Pela janela entra a luz de um fim de tarde sem sol; uma claridade ténue coada pelas árvores, que não deixa sombras e apenas permite o claro escuro nas cores dos móveis, das paredes, e do chão. A copa da árvore enche a janela deixando apenas uma nesga de espaço para o céu cinzento-claro onde os pequenos pássaros escuros volteiam.
O silêncio mistura-se com a penumbra, e a imobilidade absoluta de todas as coisas torna-as intensamente presentes, com uma espécie de vida própria que atrai o olhar para cada curva, para cada tonalidade da madeira, para o desenho da chave, do puxador da mesinha, dos pés da cama, para o contorno da porta entreaberta e para a linha de luz que por aí entra vinda da claraboia da escada.
Vim para pensar o que escrever. Deitei-me por cima da colcha, recostada no grande almofadão, e o ligeiro movimento das minhas mãos cruzadas em cima da barriga, provocado pela respiração, é o único que acontece dentro deste espaço. Penso na sua universalidade; somos oito bilhões de humanos diferentes em tudo, à excepção deste pequeno movimento que se repete incessantemente até ao nosso último dia. E divago um pouco por essa ideia.
Lembro-me depois das respirações aceleradas dos atletas paraolímpicos que vi há pouco, e no entusiasmo demonstrado em relação ao seu esforço e aos seus feitos, tão diferente do entusiasmo de há 15 dias com as vitórias dos corpos perfeitos; será que, talvez, se incentiva e aplaude a conquista, não como feito de um qualquer atleta, mas como apaziguamento de algum sentimento de culpa? O que é um corpo perfeito? O meu, não.

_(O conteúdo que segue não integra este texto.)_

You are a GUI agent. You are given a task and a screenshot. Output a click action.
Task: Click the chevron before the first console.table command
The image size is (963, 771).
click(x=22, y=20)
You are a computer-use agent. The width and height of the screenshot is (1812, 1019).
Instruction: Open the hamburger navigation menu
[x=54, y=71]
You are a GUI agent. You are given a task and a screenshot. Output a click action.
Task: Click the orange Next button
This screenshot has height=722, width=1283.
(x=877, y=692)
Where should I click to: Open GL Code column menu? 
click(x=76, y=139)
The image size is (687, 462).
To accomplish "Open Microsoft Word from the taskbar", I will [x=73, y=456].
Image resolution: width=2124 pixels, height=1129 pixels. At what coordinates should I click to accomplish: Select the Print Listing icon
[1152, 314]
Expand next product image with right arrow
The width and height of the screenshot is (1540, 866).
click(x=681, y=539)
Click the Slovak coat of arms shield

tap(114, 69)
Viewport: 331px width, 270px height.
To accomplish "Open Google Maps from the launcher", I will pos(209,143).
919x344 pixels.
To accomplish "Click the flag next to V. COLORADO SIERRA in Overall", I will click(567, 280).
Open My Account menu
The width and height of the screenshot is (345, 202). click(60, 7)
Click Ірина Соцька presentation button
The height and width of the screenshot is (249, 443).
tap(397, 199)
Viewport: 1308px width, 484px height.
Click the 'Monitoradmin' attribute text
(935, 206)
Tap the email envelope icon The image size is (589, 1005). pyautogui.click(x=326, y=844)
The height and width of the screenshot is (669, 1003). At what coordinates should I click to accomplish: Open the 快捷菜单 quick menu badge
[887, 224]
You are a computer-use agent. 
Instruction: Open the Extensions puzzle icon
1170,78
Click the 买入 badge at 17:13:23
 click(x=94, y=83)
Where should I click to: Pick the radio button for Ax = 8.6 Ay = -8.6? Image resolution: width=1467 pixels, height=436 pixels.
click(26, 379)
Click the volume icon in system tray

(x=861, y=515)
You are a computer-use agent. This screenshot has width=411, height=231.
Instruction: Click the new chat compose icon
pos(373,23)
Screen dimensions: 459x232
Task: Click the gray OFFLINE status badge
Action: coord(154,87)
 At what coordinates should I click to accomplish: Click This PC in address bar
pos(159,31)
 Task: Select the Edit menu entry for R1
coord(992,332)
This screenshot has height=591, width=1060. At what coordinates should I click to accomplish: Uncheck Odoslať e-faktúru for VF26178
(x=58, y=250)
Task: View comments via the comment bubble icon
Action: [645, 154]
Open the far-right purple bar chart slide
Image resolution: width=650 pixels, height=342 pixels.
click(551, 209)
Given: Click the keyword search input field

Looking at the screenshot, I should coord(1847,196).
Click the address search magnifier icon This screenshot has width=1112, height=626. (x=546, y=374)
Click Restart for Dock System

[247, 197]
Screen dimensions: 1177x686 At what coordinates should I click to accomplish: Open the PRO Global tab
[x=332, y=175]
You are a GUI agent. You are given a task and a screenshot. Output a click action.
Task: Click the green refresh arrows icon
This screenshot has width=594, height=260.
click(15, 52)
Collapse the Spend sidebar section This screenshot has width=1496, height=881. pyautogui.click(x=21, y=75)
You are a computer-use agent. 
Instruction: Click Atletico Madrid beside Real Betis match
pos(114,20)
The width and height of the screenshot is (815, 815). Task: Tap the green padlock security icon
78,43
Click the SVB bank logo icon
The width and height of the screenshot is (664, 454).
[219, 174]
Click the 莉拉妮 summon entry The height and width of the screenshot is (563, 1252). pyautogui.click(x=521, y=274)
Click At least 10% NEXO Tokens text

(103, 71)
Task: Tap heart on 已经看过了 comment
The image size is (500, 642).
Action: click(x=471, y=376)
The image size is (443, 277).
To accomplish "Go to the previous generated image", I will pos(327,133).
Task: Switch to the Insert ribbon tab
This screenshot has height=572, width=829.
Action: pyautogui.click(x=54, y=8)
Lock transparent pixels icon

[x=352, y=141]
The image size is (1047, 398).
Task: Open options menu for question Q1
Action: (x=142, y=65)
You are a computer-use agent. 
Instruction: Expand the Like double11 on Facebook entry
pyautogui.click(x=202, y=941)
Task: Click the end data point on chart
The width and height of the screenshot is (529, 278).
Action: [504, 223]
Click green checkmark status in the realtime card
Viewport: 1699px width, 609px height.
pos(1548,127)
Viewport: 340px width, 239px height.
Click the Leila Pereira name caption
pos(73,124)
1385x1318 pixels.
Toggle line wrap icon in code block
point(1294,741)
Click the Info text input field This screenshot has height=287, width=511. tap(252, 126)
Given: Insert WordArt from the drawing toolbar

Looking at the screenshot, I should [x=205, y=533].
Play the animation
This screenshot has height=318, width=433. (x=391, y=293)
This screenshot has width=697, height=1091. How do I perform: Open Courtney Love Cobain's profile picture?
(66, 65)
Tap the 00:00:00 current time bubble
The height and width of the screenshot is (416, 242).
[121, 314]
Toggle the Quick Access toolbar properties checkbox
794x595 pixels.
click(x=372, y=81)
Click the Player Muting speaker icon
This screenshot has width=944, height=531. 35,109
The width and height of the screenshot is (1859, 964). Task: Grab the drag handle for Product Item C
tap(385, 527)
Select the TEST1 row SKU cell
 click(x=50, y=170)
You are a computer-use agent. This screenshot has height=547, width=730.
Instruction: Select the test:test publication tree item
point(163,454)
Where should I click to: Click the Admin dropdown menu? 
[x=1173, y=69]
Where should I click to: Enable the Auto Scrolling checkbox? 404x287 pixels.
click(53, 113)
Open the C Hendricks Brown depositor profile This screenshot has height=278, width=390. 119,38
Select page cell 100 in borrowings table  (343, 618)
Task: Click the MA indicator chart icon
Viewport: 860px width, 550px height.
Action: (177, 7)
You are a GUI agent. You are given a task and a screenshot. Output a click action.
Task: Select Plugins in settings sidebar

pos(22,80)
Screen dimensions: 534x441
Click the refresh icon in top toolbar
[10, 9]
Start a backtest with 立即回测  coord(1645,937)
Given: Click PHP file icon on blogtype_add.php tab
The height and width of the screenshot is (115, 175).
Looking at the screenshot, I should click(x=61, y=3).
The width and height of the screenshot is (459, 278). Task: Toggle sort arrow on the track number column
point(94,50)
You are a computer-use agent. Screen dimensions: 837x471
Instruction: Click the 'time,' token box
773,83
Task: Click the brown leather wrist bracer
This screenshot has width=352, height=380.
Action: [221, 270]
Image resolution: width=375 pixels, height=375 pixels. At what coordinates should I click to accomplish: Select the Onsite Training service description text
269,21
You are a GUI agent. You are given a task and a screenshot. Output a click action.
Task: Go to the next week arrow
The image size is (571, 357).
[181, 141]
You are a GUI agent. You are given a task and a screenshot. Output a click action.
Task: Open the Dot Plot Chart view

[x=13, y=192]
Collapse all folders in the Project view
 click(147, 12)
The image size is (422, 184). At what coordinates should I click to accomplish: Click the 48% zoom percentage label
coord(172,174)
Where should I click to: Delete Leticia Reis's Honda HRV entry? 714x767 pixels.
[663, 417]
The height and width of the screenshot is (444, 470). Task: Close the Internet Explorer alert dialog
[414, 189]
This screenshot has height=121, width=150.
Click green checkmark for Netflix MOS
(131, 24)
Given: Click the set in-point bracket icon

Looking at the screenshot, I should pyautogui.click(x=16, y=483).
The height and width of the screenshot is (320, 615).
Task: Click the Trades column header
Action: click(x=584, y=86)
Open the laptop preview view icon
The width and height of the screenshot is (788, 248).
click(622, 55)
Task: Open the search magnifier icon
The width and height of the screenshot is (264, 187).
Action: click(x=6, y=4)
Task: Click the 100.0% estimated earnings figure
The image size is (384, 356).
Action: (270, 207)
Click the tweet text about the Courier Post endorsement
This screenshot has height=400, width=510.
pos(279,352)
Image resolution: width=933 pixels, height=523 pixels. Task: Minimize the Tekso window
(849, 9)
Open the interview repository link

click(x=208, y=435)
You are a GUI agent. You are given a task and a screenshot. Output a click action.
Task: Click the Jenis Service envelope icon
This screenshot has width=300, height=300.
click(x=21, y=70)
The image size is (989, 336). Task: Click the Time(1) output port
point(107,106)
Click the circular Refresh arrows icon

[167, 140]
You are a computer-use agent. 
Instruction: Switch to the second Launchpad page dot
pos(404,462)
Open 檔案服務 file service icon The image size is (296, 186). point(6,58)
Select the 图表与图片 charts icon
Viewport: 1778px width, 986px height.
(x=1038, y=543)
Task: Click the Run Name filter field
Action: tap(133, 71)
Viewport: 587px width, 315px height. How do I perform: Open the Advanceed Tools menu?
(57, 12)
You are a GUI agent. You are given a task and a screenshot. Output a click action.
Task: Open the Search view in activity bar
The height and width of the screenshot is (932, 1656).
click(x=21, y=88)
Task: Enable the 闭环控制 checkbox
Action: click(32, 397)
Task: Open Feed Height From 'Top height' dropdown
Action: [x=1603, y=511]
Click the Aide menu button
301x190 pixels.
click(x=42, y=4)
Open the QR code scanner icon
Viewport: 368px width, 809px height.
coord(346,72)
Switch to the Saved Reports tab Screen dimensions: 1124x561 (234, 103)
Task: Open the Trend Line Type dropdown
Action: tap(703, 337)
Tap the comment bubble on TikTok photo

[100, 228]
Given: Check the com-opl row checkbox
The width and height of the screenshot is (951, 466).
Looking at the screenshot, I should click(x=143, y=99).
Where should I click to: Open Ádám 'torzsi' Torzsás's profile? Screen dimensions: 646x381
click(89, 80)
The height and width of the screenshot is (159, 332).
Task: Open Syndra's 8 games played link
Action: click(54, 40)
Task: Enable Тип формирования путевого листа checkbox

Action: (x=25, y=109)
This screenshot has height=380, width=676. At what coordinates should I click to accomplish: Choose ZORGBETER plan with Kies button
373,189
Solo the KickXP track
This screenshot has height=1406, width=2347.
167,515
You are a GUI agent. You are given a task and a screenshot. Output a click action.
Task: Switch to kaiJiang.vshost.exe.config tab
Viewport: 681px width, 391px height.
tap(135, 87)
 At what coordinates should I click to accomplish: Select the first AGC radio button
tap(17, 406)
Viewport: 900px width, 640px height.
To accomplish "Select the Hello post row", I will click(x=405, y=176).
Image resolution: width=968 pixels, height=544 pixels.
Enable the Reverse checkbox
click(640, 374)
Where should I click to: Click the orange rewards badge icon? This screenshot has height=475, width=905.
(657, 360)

Divago outra vez neste caminho, e não encontro onde pousar o pensamento de forma que permita alinhavar-lhe as ideias. Pela outra janela, aberta, chega o som distante de um carro, misturado com o marulhar das folhas do sobreiro e do alto e esguio eucalipto que uma rajada de vento faz dançar com a luz. É isso que faço: fazer dançar quem quer que seja que o deseje; e fazer com que o desejem.
Serão as adultas mais velhas a começar, daqui a poucos dias, a propósito de uma exposição que quer chamar a atenção para o facto de envelhecer ser normal, e coisa do corpo, não da mente. É estranho que seja necessária essa chamada de atenção, como se não fosse acontecer a todos ir perdendo o louvado corpo da juventude e a cabeleira prometida pelos champôs.
O medo dessa transformação há de vir do desconhecimento da diferença entre a efemeridade do bonito e a eternidade do belo. Ou então do medo da morte; mas a morte é certa, e mais vale fazer por estar vivo como deve ser. O pensamento fugiu e voltou depois à maciez do almofadão. As férias estão a terminar; o Verão também.
Lembro-me de verões antigos em que as férias compridas faziam nascer a vontade dos cadernos novos, das camisolas e das galochas, e reparo que ainda não estive ao sol tempo que me bas-tasse, e menos ainda parei, em frequência e em quantidade que me impedisse a vontade de parar.
Preciso de aprender a quietude, de saber ficar por dentro como agora estou por fora. E estou muito bem aqui, quieta, a divagar; só ainda não sei o que escrever, estou sem ideias para alinhavar.